Der Autofahrer gab an, seit Jahren Diabetiker zu sein, und vermutete, dass eine Unterzuckerung die Ursache für seine »Abwesenheit« gewesen sein könnte. Die Sachverständige fand dafür jedoch keine konkreten Anhaltspunkte. »Es wurde versäumt, nach dem Unfall den Blutzuckerspiegel zu ermitteln«, kritisierte die Ärztin der Mainzer Uniklinik. Da die Polizeibeamten bei der
Atemalkoholmessung keinen Alkohol feststellten, wurde dem Mann auch keine Blutprobe entnommen, sodass diese Werte nicht nachträglich untersucht werden konnten.
Dem Unfallfahrer war im Prozess anzumerken, dass ihn das Unglück und die schwerwiegenden Folgen für die Familie aus der Eifel tief bewegten. »Es tut mir sehr, sehr leid, was passiert ist. Ich fühle mit Ihnen. Ich wünsche Ihnen, dass Sie wieder gesund werden«, sagte er zu der schwer verletzten Frau, die als Zeugin vernommen wurde. Ihr Leiden war deutlich erkennbar: Sie musste mehrfach operiert werden und ist seither arbeitsunfähig. Die schwerwiegenden Unfallfolgen berücksichtigte auch die Staatsanwältin in ihrem Plädoyer. Wegen fahrlässiger Tötung und fahrlässiger Körperverletzung forderte sie eine Haftstrafe von einem Jahr und sechs Monaten, deren Vollstreckung zur Bewährung ausgesetzt werden könne. Verteidigerin Roberta Kastor sah den Fall anders. Ihrer Meinung nach konnte die Sachverständige eine Unterzuckerung des Angeklagten zum Unfallzeitpunkt nicht ausschließen. Daher sei »in dubio pro reo« (im Zweifel für den Angeklagten) anzuwenden, weshalb ein Freispruch erfolgen müsse. »Das ist sicherlich für die Angehörigen nur schwer nachzuvollziehen«, so Kastor. Dennoch könne nicht ausgeschlossen werden, dass eine gesundheitliche Beeinträchtigung durch seine Diabetes den Unfall verursacht habe.

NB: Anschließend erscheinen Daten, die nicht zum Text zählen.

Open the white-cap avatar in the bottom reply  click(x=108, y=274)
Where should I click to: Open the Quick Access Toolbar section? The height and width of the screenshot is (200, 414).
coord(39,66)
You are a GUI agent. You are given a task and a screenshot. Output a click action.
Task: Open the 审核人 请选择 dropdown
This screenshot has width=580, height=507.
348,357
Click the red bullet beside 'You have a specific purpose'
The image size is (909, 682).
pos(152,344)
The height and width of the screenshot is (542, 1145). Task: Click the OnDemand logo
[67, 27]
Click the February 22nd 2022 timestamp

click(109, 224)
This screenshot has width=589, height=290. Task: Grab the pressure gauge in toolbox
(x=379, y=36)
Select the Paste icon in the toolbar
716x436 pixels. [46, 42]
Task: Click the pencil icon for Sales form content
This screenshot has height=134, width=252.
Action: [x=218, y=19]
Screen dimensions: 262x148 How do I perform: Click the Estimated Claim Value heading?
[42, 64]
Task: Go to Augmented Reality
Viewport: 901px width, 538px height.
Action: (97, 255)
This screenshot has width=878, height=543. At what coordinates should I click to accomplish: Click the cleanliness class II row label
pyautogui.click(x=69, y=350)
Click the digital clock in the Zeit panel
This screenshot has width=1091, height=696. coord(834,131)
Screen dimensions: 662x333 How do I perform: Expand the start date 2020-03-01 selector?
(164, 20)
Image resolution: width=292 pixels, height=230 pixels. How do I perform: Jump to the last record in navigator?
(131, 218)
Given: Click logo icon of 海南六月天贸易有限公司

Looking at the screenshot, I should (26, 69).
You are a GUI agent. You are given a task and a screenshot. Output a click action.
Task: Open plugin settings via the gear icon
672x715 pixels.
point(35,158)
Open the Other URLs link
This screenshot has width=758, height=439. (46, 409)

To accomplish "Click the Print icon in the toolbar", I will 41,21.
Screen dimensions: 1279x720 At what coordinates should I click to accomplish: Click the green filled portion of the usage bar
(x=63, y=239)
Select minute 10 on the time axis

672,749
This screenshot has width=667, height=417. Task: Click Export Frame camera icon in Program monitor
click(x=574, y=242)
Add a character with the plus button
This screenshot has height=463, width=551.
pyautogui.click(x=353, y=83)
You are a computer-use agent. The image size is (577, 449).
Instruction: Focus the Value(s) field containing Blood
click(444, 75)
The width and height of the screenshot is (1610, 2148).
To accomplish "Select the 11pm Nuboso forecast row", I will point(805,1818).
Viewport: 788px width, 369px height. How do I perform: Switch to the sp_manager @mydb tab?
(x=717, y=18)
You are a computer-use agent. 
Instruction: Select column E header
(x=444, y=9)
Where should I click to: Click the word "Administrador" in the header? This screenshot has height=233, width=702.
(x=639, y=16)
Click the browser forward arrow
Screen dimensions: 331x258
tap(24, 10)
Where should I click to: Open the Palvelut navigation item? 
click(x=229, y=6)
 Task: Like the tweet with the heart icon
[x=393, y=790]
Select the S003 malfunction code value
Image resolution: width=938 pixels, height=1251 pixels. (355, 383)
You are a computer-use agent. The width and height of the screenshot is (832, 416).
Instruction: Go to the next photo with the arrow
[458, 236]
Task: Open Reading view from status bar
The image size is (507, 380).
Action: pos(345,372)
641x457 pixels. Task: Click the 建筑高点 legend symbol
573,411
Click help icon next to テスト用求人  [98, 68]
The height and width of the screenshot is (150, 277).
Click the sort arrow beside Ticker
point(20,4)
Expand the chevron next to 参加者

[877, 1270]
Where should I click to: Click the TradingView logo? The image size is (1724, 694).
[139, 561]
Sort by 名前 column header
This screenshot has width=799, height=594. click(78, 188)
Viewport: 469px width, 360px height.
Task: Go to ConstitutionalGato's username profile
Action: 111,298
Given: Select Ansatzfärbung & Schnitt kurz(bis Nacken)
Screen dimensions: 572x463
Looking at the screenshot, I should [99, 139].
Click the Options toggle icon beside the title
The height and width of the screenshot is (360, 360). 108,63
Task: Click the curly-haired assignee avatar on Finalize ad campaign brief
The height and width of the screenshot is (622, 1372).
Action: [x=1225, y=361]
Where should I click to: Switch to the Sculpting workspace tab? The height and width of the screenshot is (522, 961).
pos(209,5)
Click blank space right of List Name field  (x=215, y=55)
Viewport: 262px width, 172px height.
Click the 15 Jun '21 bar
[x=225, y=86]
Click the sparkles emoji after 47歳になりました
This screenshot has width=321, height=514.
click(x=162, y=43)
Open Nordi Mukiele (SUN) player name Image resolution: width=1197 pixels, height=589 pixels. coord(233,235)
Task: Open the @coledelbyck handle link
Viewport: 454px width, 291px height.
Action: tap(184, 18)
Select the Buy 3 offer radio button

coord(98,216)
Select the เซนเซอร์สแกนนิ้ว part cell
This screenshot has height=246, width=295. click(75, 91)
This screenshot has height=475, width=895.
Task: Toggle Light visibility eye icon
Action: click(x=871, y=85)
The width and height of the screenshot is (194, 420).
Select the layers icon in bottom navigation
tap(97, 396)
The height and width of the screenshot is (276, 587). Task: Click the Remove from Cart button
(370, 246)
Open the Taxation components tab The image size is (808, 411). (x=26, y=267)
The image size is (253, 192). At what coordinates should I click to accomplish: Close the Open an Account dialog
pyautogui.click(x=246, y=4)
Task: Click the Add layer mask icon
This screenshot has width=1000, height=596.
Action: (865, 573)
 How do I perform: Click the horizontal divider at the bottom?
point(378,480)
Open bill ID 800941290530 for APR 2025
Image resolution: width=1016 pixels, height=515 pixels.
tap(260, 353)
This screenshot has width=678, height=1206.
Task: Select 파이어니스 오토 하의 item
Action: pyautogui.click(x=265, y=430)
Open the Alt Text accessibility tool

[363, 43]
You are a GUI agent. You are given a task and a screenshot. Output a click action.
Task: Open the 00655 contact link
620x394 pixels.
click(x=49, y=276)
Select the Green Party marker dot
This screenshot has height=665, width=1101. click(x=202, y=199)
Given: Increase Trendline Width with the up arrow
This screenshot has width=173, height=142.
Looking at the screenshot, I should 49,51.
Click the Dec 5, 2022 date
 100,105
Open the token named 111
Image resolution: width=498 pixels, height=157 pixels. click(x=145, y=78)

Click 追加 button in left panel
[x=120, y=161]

In seinem letzten Wort betonte der Angeklagte, der bis auf einen Strafbefehl bislang nicht vorbestraft war, erneut, wie leid es ihm tue. Gleichzeitig bat er das Gericht um ein mildes Urteil.
Amtsrichter Christian Klinger betonte in der Urteilsbegründung, dass gerade fahrlässige Tötungen zu den tragischsten Fällen gehören, die man als Strafrichter am Amtsgericht verhandeln kann. »Der Unfall spricht für ein Augenblicksversagen, das leider immer wieder vorkommt.« Es sei auf eine Unachtsamkeit zurückzuführen, und eine solche Unachtsamkeit stelle eine Fahrlässigkeit im Straßenverkehr dar, die zu einer Verurteilung führe. Der Angeklagte wurde schließlich wegen fahrlässiger Tötung in Tateinheit mit fahrlässiger Körperverletzung zu einer Haftstrafe von einem Jahr und vier Monaten verurteilt, deren Vollstreckung zur Bewährung ausgesetzt wurde.
Von einer Geldstrafe sah der Richter ab und verhängte stattdessen 100 Sozialstunden als Bewährungsauflage. »Auf den Angeklagten kommen noch Forderungen der Krankenkassen und Schmerzensgeld zu. Deshalb würde eine finanzielle Auflage keinen Sinn machen. Es ist besser, etwas Gemeinnütziges zu tun.«
Das Urteil ist noch nicht rechtskräftig!